Glossary · Tax & Accounting
Mileage Log.
Daily record of miles driven, route, purpose, and odometer readings; required for tax deduction support and IFTA reporting.
What it is
A mileage log is a contemporaneous record of business miles driven. The IRS requires it to substantiate vehicle expense deductions under either the standard-mileage method or the actual-expense method. Typical fields: date, start odometer, end odometer, business purpose, destination, and total miles. For truckers, IFTA reporting adds an additional layer — mileage broken out by jurisdiction (state and Canadian province) is required separately from income-tax substantiation.
ELD systems often generate mileage logs automatically that can be exported in IFTA-ready format. The IRS requires contemporaneous documentation — logs created at the time of the trip, not reconstructed later. Reconstructed logs are routinely rejected in audits, and the operator loses the deductions tied to them. Retention: 4 years for IFTA, 3–7 years for income tax depending on the deduction type and whether substantial understatement is at issue.

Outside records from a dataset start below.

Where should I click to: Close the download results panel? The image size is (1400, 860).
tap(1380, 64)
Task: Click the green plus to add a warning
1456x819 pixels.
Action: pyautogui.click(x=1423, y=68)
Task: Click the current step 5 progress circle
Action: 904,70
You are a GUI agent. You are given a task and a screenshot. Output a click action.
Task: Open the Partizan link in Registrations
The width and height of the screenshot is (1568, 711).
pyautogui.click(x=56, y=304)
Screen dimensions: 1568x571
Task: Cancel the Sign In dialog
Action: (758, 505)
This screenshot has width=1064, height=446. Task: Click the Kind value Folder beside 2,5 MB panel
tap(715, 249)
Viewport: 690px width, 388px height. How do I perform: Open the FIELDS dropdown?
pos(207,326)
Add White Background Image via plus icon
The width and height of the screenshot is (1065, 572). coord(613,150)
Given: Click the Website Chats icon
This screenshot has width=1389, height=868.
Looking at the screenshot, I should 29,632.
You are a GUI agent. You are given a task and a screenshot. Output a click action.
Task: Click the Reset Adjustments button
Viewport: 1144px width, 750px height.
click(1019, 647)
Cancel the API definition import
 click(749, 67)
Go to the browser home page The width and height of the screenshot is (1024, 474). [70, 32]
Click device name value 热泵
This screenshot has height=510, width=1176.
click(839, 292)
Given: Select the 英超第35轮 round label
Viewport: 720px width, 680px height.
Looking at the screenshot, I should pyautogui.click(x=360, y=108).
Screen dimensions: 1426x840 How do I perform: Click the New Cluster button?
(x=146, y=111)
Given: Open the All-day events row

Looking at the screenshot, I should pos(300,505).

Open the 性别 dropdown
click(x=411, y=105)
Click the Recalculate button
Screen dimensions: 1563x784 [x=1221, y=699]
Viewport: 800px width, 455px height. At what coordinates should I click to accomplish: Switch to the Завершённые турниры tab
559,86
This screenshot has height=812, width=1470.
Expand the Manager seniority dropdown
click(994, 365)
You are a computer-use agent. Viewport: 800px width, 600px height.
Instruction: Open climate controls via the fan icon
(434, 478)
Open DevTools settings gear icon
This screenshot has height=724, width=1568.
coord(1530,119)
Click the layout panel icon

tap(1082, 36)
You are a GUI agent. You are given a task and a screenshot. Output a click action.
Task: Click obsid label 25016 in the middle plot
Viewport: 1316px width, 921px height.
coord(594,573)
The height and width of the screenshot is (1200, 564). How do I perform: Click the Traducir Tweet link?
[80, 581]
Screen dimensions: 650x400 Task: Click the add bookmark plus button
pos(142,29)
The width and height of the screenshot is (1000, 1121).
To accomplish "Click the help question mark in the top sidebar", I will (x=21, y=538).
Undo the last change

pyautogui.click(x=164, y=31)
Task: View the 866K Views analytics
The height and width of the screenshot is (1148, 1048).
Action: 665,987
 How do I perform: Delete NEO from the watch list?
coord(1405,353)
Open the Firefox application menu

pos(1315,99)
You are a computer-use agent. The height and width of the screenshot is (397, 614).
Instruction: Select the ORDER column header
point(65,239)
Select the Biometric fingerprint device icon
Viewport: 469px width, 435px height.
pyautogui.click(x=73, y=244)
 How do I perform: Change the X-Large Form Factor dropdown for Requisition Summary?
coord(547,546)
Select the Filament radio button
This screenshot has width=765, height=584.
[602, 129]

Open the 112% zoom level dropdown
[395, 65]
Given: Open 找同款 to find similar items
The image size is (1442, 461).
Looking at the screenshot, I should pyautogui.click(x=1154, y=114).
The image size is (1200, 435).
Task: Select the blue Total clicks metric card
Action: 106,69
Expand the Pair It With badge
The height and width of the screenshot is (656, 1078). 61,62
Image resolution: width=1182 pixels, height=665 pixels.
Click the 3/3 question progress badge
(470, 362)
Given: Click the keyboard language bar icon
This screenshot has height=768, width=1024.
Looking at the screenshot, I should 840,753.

Why it matters for trucking finance
Inadequate mileage logs are the #1 cause of failed audits for owner-operators. IFTA audits specifically target mileage-by-state inconsistencies — ELD data, fuel receipts, and state DMV registration data must triangulate within tight tolerances or the auditor assesses additional fuel tax plus penalty. Lenders rarely audit mileage logs directly, but a sloppy operator with weak records is harder to underwrite — and a CPA who can't tie out mileage often can't tie out revenue or deductions either. Modern ELD + IFTA software automates most of this; operators still on paper logs leave money on the table in unclaimed deductions and pay more in tax-prep fees as their CPA reconstructs what the software should have captured.
Related terms
- IFTA — Reciprocal fuel-tax agreement among US states and Canadian provinces consolidating fuel-tax reporting for interstate commercial vehicles.
- ACH — Automated Clearing House — electronic bank transfer network used for direct deposit of factoring advances and most carrier-to-broker payments.
- Actual Expenses vs Standard Mileage — IRS allows two methods for deducting vehicle expenses: actual expenses (all costs) or standard mileage rate; truckers typically use actual expenses.